Тем не менее он гордился и своим домом. Он часто рассказывал мне о значительных людях, с которыми ему приходилось отобедать, и о том, что они говорили о его картинах. Но радостней всего ему было здесь. У него была любимая старая куртка, в которую он влезал, как только оказывался у меня, — она сейчас висит на двери в моей спальне — и расслаблялся, а когда уставал, придремывал в кресле, и я не тревожила его, давала немного поспать.

Однажды он опаздывал на прием к премьер-министру. Проснулся и говорит: «Ну, Рози, ты погубишь мою политическую карьеру». Я расстроилась, а он целует меня и говорит: «Возможно, я меньше дорожу реальностью, чем своими маленькими радостями. Но ты значишь для меня куда больше, чем все парламентские акты, вместе взятые». А потом подхватил свою шляпу и был таков, я и словечка не успела сказать. Но таким он и был, ваш дядя — вихрем, налетавшим неожиданно. Я никогда не знала, когда его ждать и когда с ним прощаться. Теперь здесь так тихо, что мне просто страшно становится.

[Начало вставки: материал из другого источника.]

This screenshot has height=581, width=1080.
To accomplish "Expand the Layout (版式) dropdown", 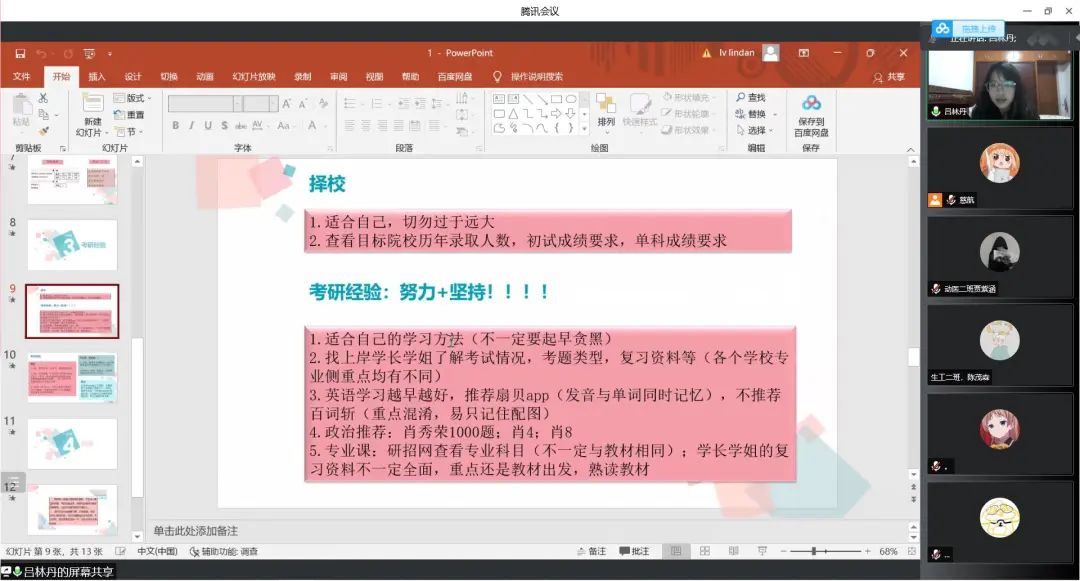I will [x=135, y=98].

— А вы знали друзей дяди? — спросила я.

— В глаза не видела, — ответила Рози. — Одно время я думала, что он стыдится меня. Я не дура, моя дорогая, и всегда удивлялась тому, почему такой умный человек, как твой дядя, привязался ко мне на столь долгие годы. Я знала, конечно, что не принадлежу к его классу, и рассчитывала, что он будет, так сказать, помалкивать обо мне, но, когда однажды вечером я сказала ему что-то в этом роде — в молодые годы у меня был еще характер, — не могу вспомнить свои точные слова, что — то вроде того, что его друзья слишком умны для меня, он повернулся, взял меня за плечи и тряхнул. «Никогда не говори таких слов, Рози, — сказал он, — никогда не говори, что я-де стыжусь тебя. Я ничего не стыжусь в своей жизни. Я горжусь тем, что ты любишь меня, и со смирением, на коленях, благодарю Бога за то счастье, которое мы обрели вместе с тобой, но я — человек ревнивый и не буду делить тебя с кем бы то ни было… Понимаешь: ты — моя женщина, и я не хочу с кем-то делить тебя. Я не хочу, чтобы тебя портили своей лестью те, кто не способен оценить тебя по достоинству, или общество, которое будет превозносить тебя по моему слову и осмеивать за твоей спиной. Этот уголок принадлежит нам обоим, мы с тобой вместе по естественному праву — мужчина и женщина, какими сотворил нас Господь. И ты считаешь, что я рискну этим счастьем ради нескольких завтраков и обедов в обществе тех, кто — помилуй их, Боже, — считают себя значительными людьми в мире притворства?»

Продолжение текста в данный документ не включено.